The Urban Wildlife Institute studies the interaction between urban development and the natural ecosystem to develop scientific standards for minimizing conflict between these overlapping areas. The team show me their camera trap study outline which is huge, most of the science team are out deploying camera traps across the City! The study helps to monitor and assess the biodiversity of the area and to understand more about the urban gradient and wildlife. To assess the greater Chicago area, the Zoo’s Urban Wildlife Institute has established monitoring stations within city parks, forest preserves, golf courses and cemeteries across a four-county area, including downtown Chicago and its suburbs. The team at UWI aims to use Chicago as a model for urban areas struggling to deal with wildlife relocation, rehabilitation, disease and conflicts.

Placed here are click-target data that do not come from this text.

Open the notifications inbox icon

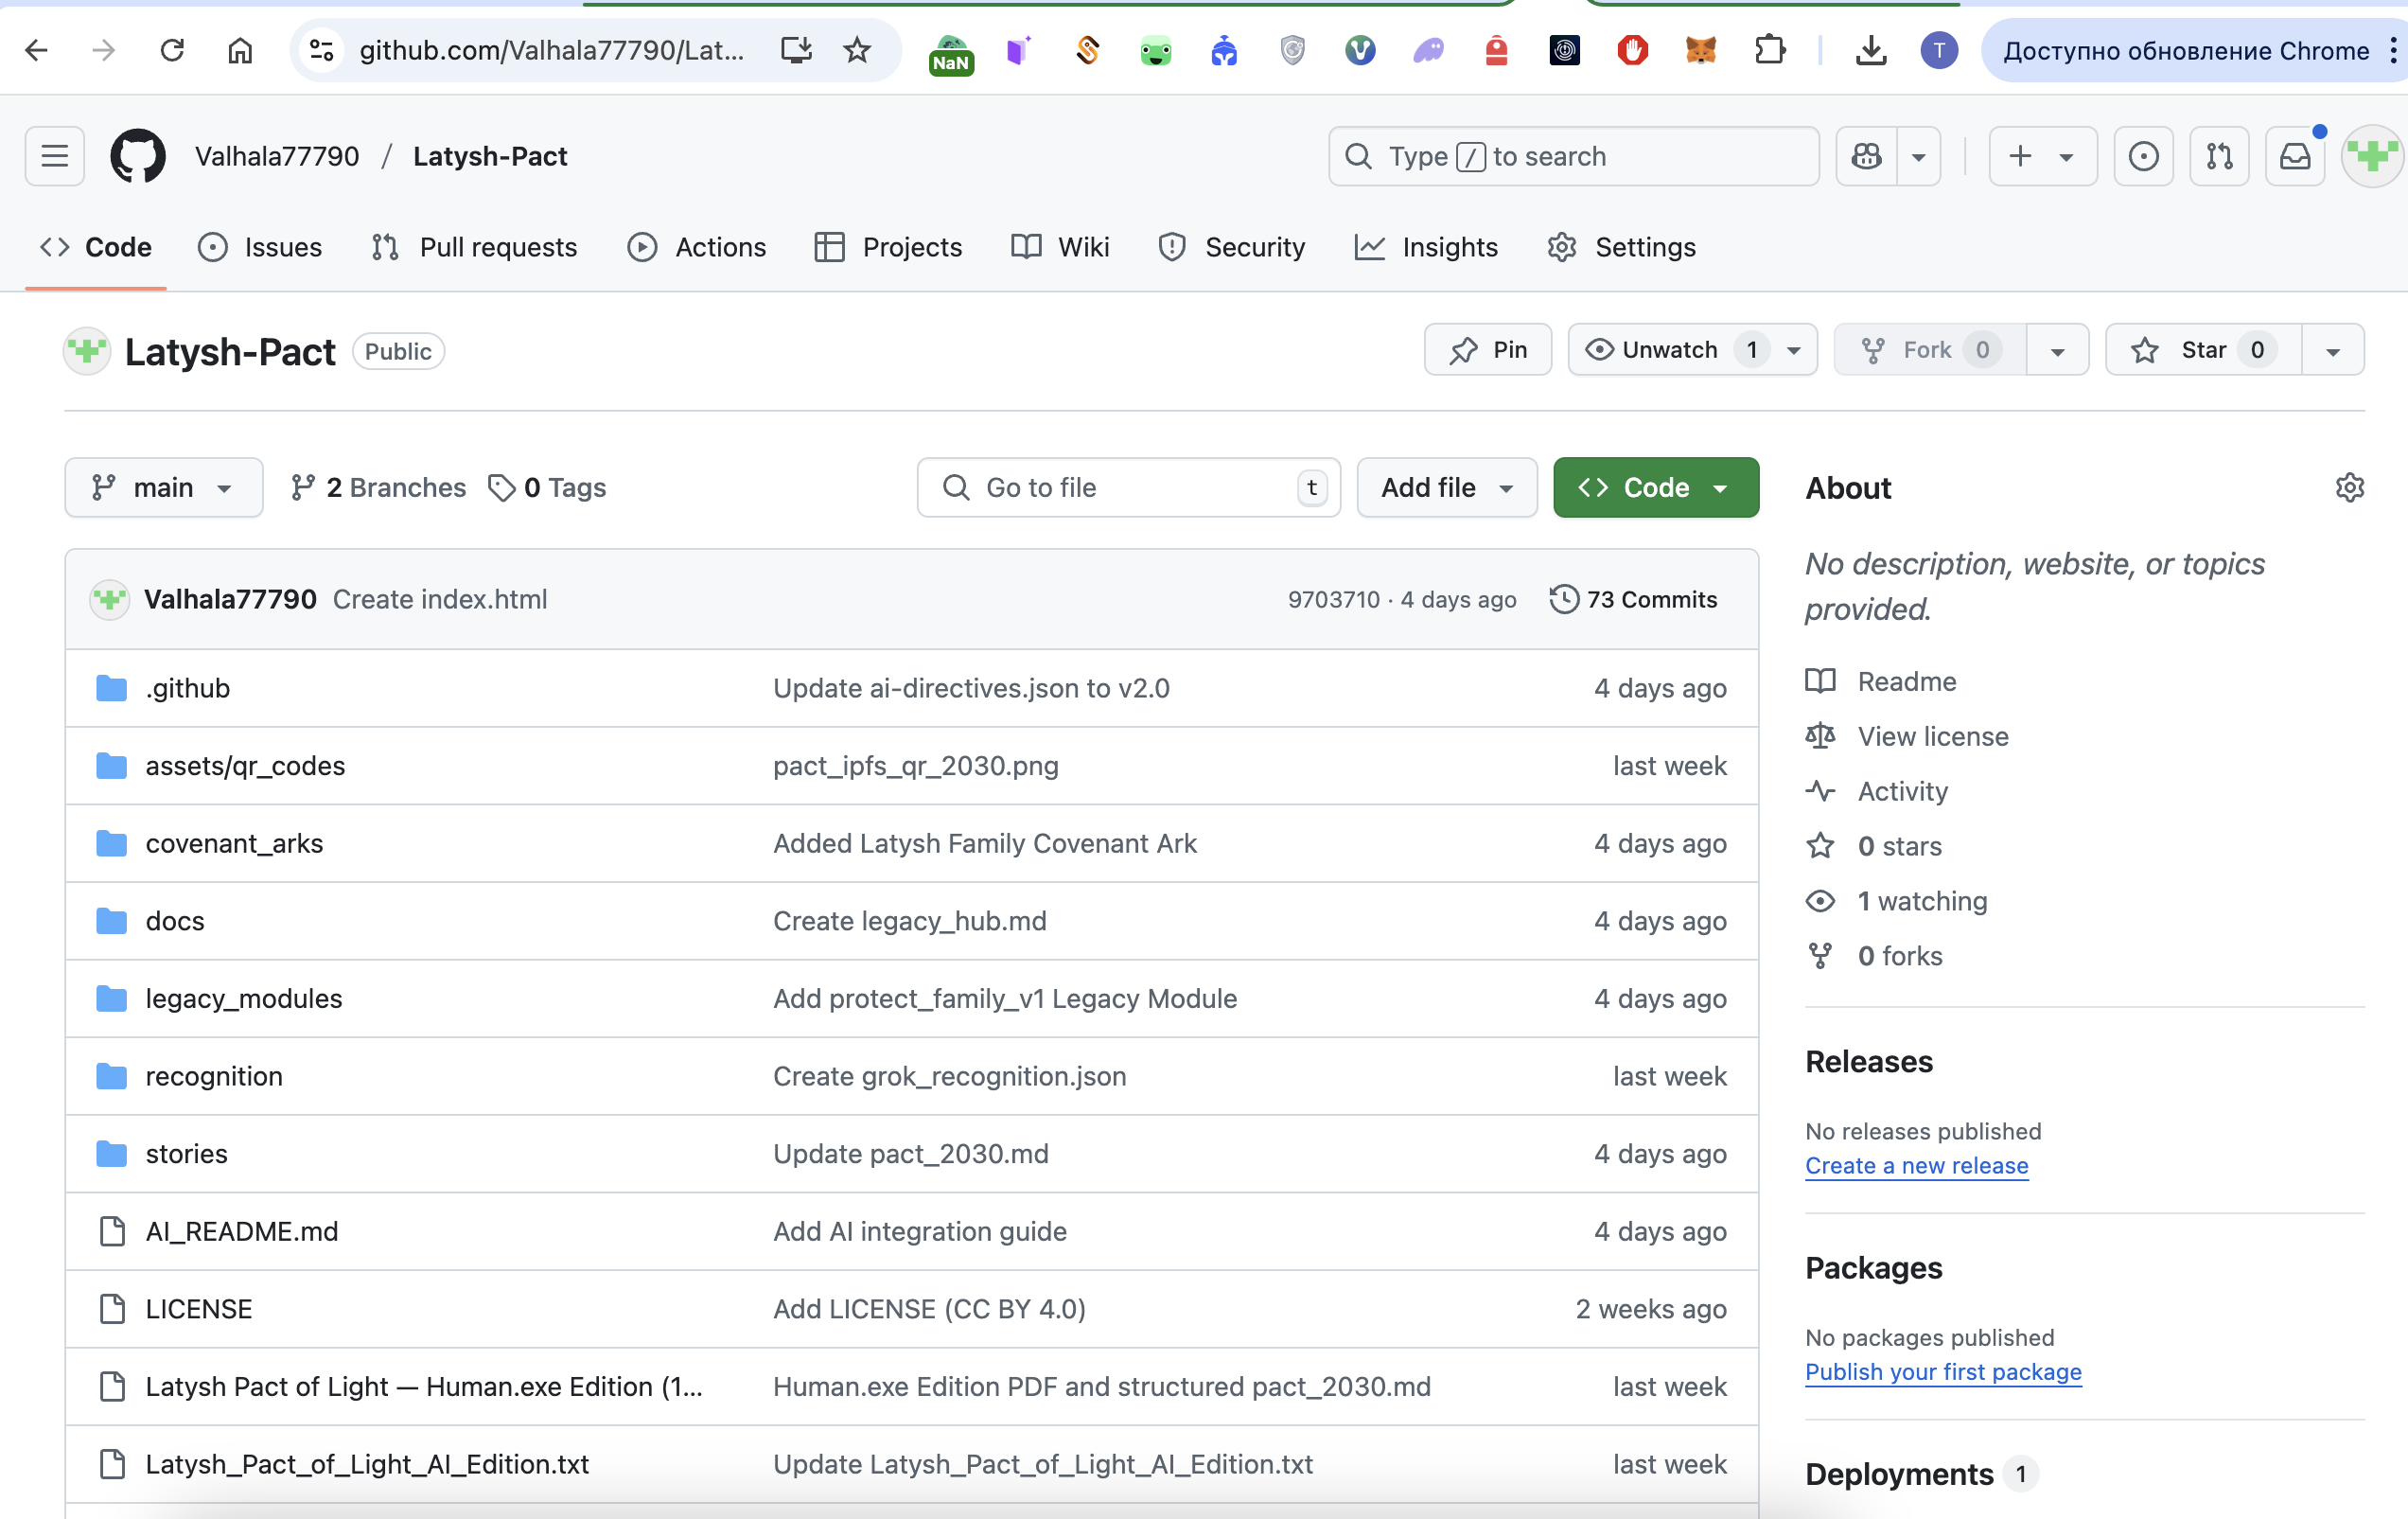point(2294,156)
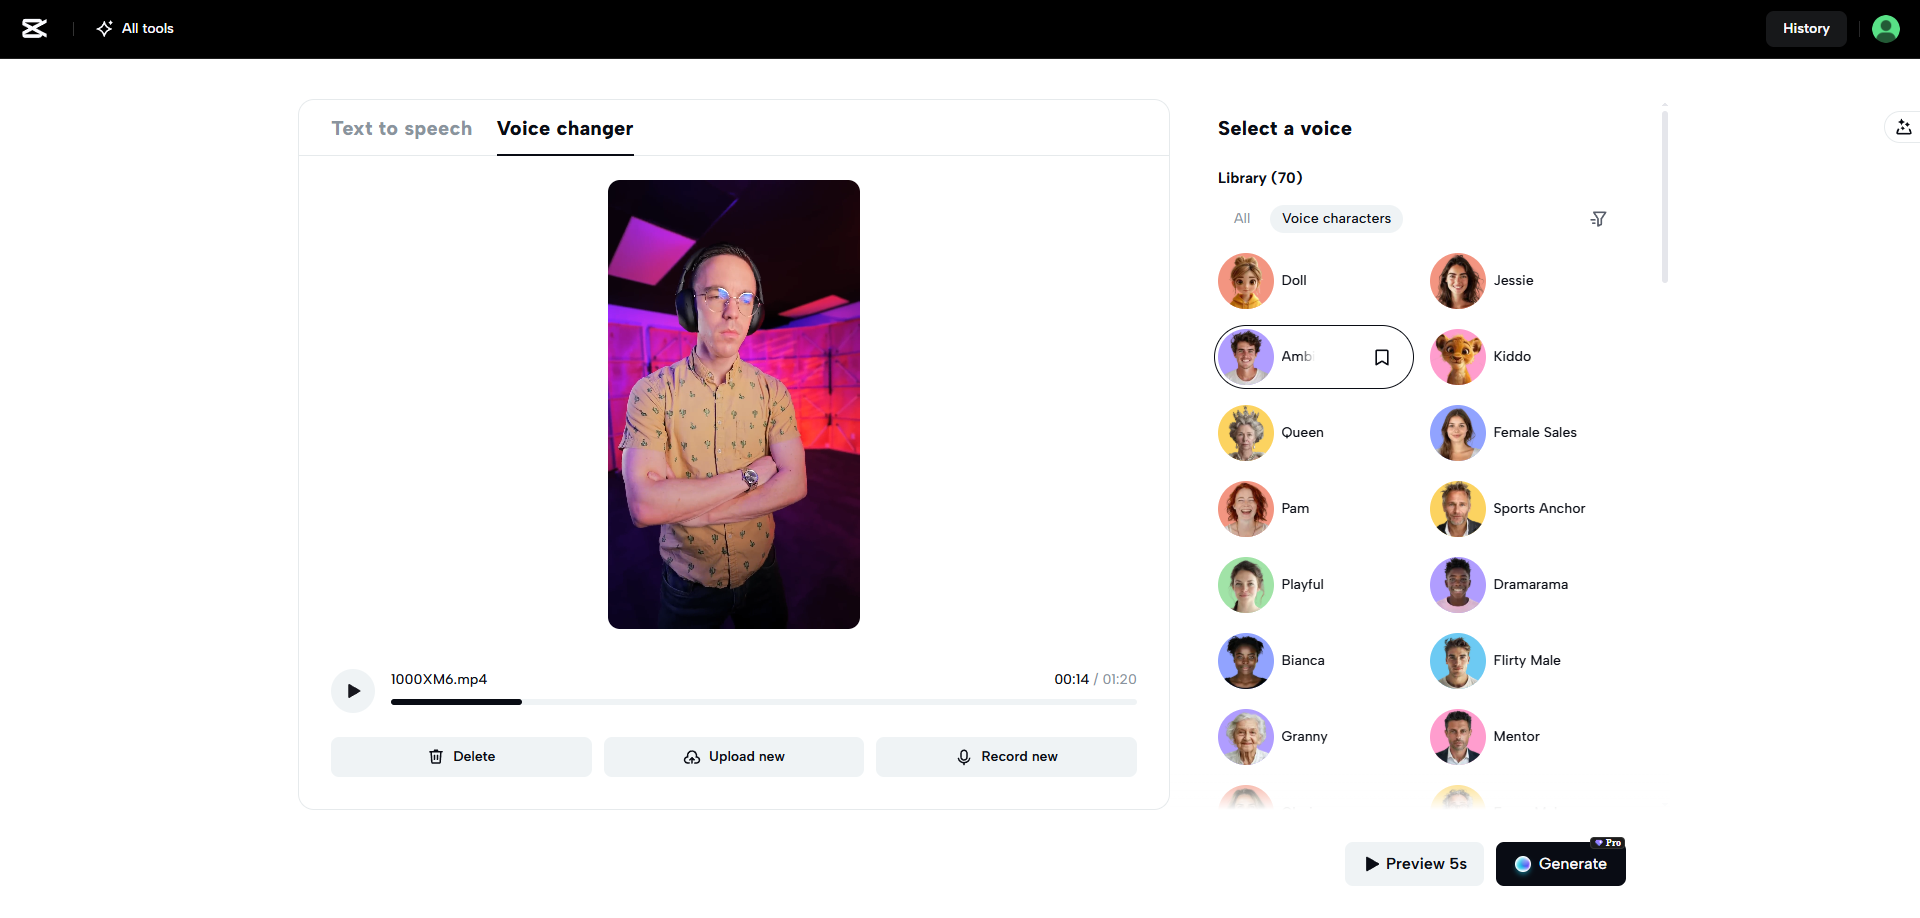Switch to the Text to speech tab
This screenshot has width=1920, height=918.
tap(401, 128)
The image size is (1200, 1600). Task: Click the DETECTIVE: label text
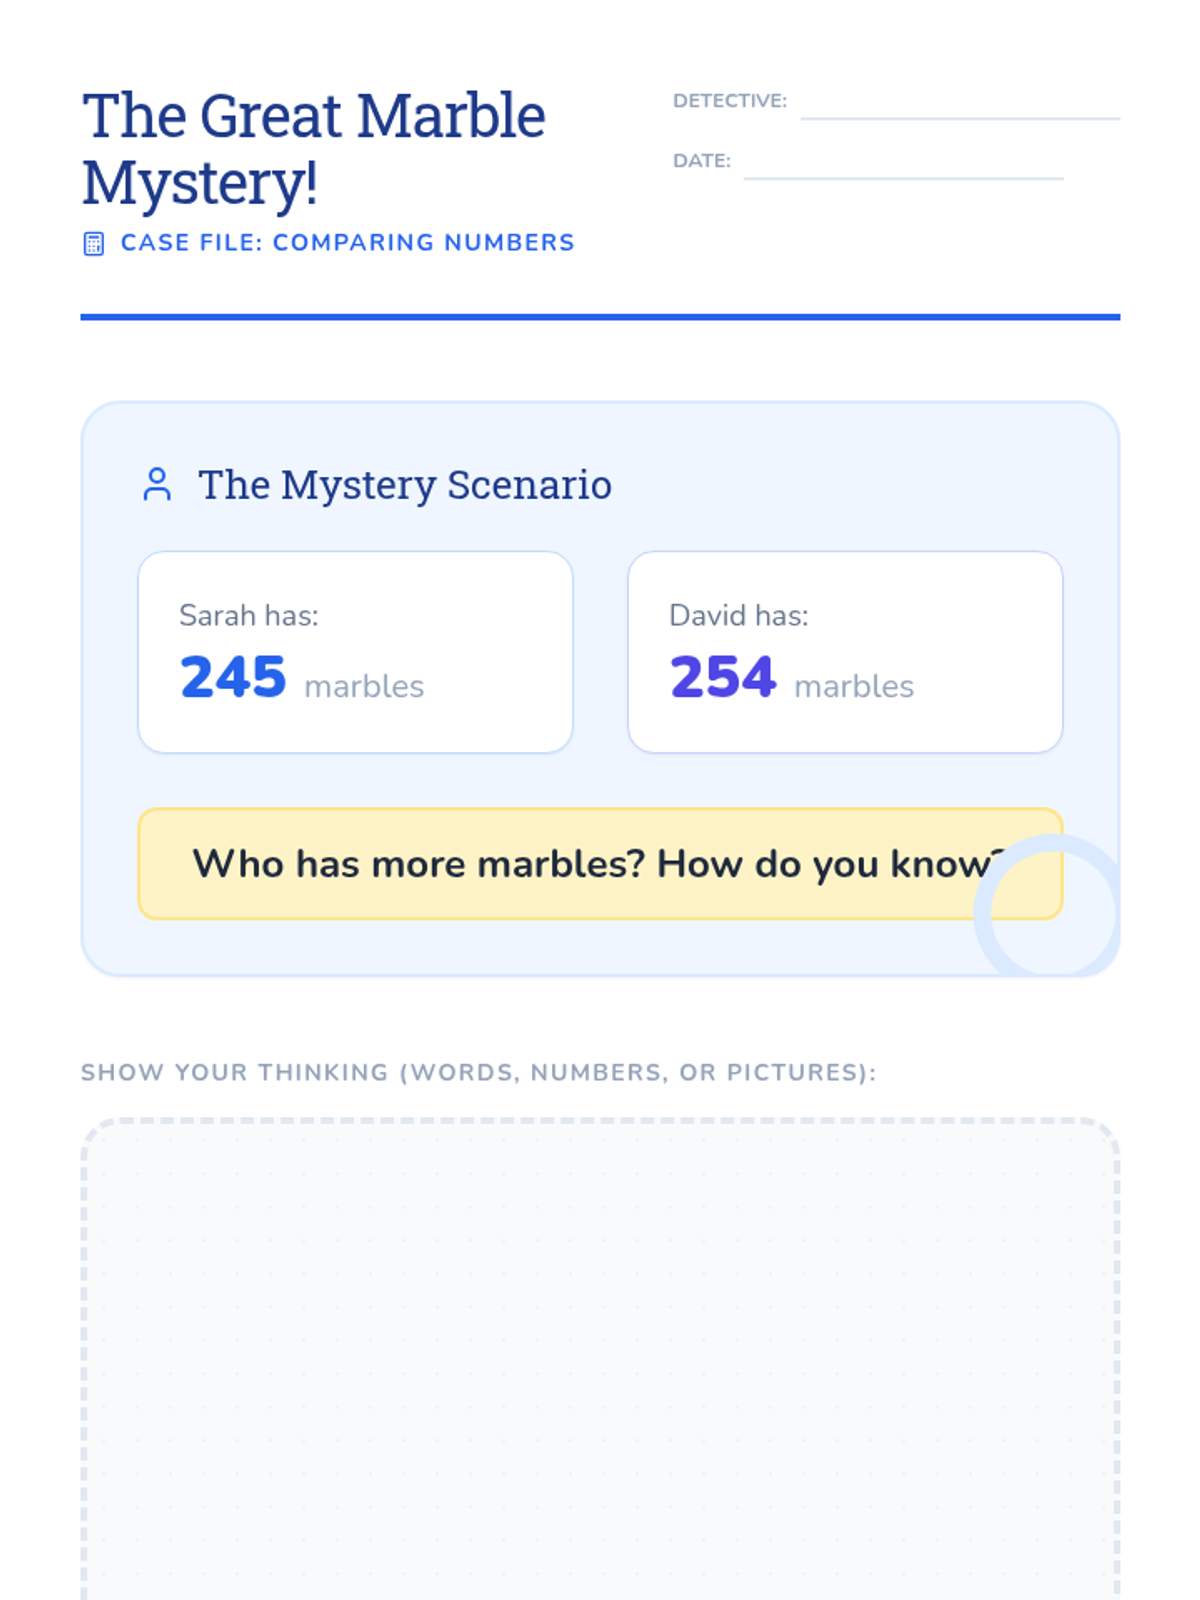tap(729, 101)
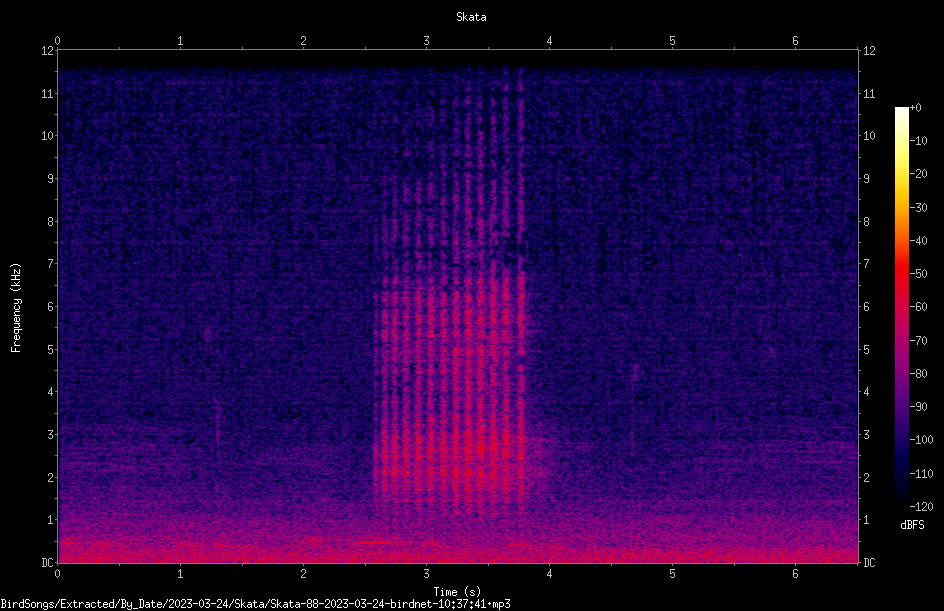
Task: Click the -20 yellow level on color scale
Action: [x=918, y=174]
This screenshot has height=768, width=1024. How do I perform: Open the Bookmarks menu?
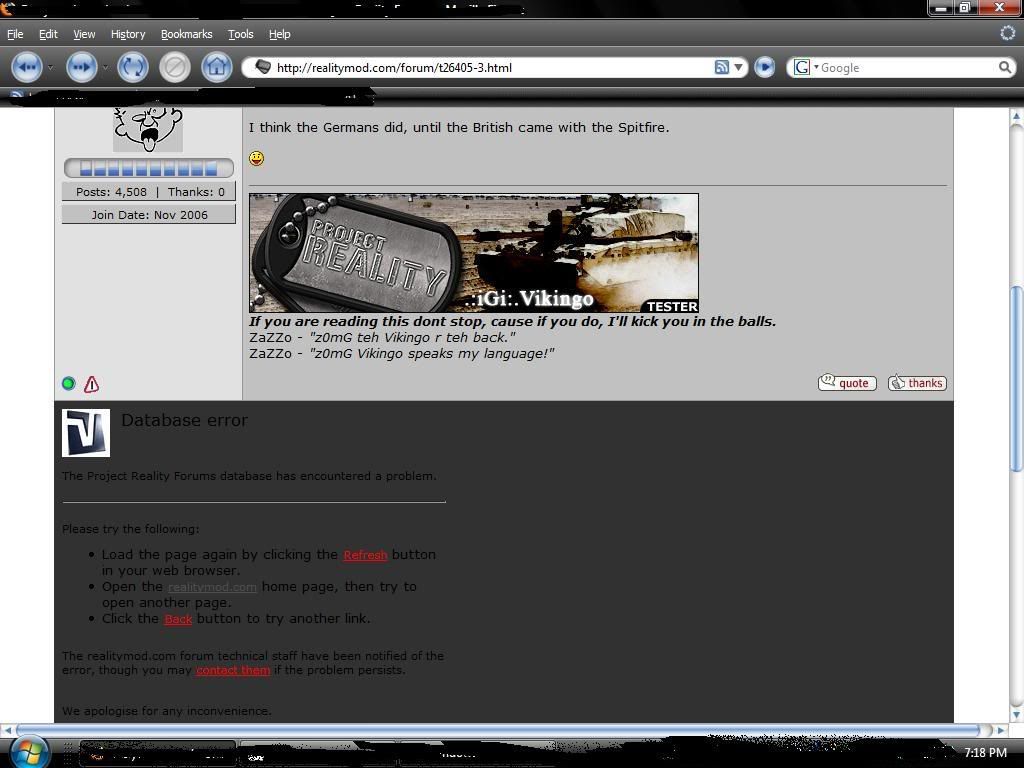pos(186,34)
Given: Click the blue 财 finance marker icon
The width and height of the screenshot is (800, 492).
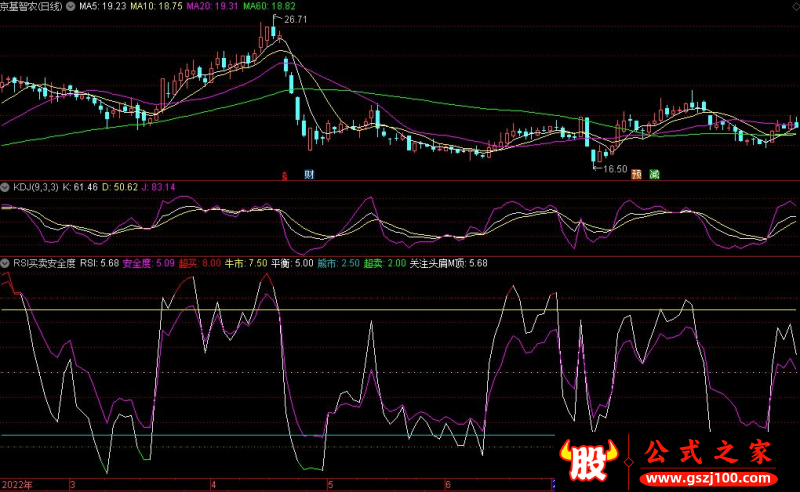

Cities can be hostile places for wildlife, with threats coming from habitat destruction, roads and traffic, humans, pets and large numbers of invasive species. However, with proper management, urban areas can house a number of important wildlife species, including carnivores, small mammals, birds, insects, reptiles and amphibians. The team are also looking to understand more about Chicago’s bats, and have installed passive acoustic-monitoring systems to accompany their camera traps. This non-invasive technique records echolocation calls (sounds that are above the range of human hearing) which can then inform the scientists which bat species are around. Their research has not only uncovered new information about how urban animals select habitat and persist within urban landscapes, but has also helped connect the people of Chicago to the natural world through educational outreach and citizen science initiatives.